SUMMARY OF THE INVENTION

[0015] A first aspect of this invention resides in a replacement selection method for organizing data items from two or more input streams, the method providing improved handling of duplicate data items. In this method, a data item being processed from one of the input streams is identified as being a duplicate of a previously processed data item. An indication that the data item being processed is a duplicate data item is retained, and the data items are organized responsive at least in part to that indication.

[0016] A second aspect of this invention resides in a computer-readable data structure representing a selection tree for use in a computer-implemented replacement selection method for organizing data items from two or more input streams. This data structure comprises for each node of the selection tree: an identifier of one of the input streams; a reference to a data item being processed from that one of the input streams; and an indication whether the data item being processed is a duplicate.

[0017] A third aspect of this invention resides in an article for use in a computer implemented replacement selection method for organizing data items from two or more input streams.
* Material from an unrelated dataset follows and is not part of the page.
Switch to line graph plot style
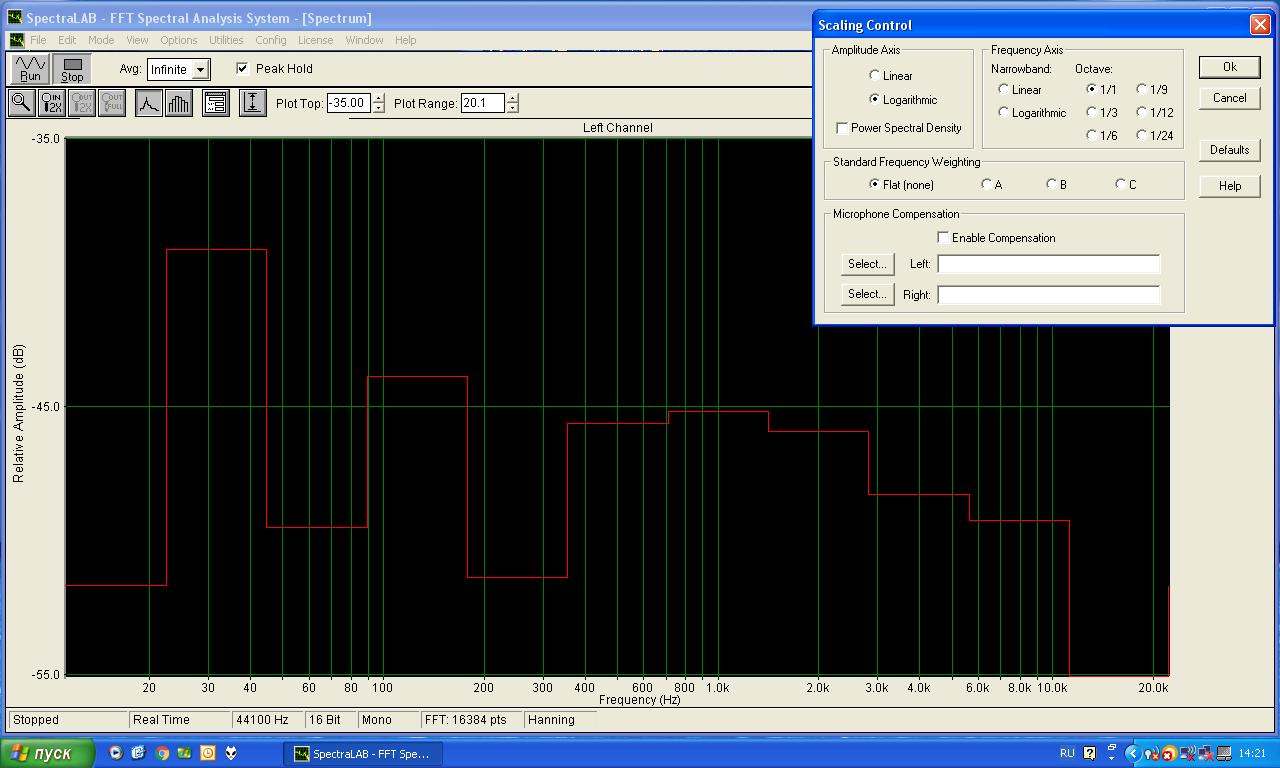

The article comprises a computer-readable signal-bearing medium with means in the medium for identifying a data item being processed from one of the input streams as being a duplicate of a previously processed data item. The medium also has in it means for retaining an indication that the data item being processed is a duplicate data item, and means for organizing the data items responsive at least in part to that indication.
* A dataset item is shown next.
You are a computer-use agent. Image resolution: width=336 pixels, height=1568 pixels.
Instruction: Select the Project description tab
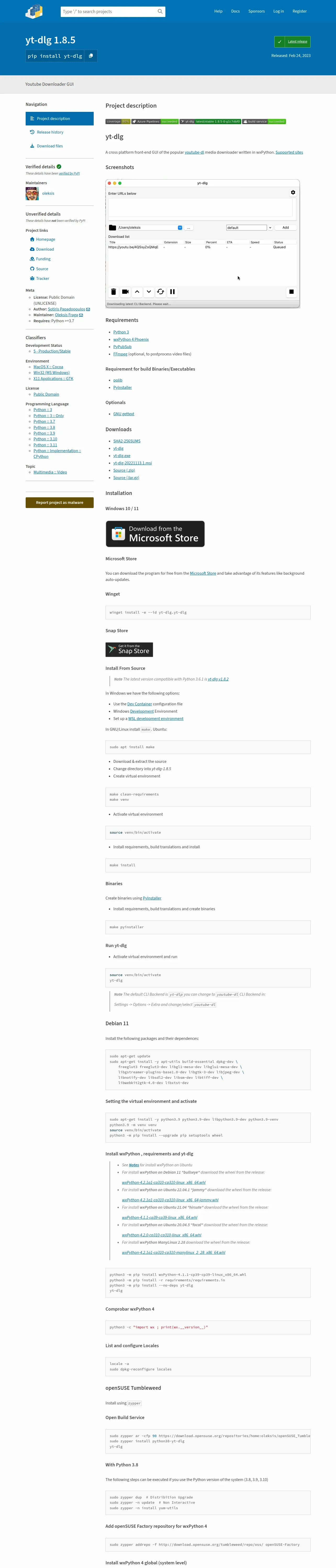[60, 119]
[0018] The identification and handling of duplicate data items improves the performance and reliability of ordered merge by replacement selection, and of other uses of replacement selection such as the generation of initial runs of sorted data items from unsorted or partially sorted input streams, by permitting the avoidance of unnecessary key comparisons between duplicates and the avoidance of potentially crippling deadlocks in processing under selected circumstances. Other features and advantages of this invention will become apparent from the following detailed description of the presently preferred embodiment of the invention, taken in conjunction with the accompanying drawings.

BRIEF DESCRIPTION OF THE DRAWINGS

[0019] FIG. 1 is a flowchart of a computer algorithm for replacement selection according to the preferred embodiment of this invention.

[0020] FIG. 2 is a flowchart of the section of the algorithm of FIG. 1 for determining the next winning key value, and is suggested for printing on the first page of the issued patent

[0021] FIG. 3 is a flowchart of the section of the algorithm of FIG. 1 for eliminating duplicate key values.

[0022] FIG. 4 is a flowchart of the section of the algorithm of FIG. 1 for initializing data structures use by the program.

[0023] FIGS. 5A-5L are tree diagrams of a replacement selection tree showing operation of the algorithm of FIGS. 1-4.

DESCRIPTION OF THE PREFERRED EMBODIMENT Overview

[0024] The invention modifies the replacement selection algorithm by remembering at each node when a loser was a duplicate of the prior winner at that level. The next time a key comparison would be performed at such a node, skip it (and all the key comparisons above it) and immediately promote the prior loser (duplicate) to be the next winner.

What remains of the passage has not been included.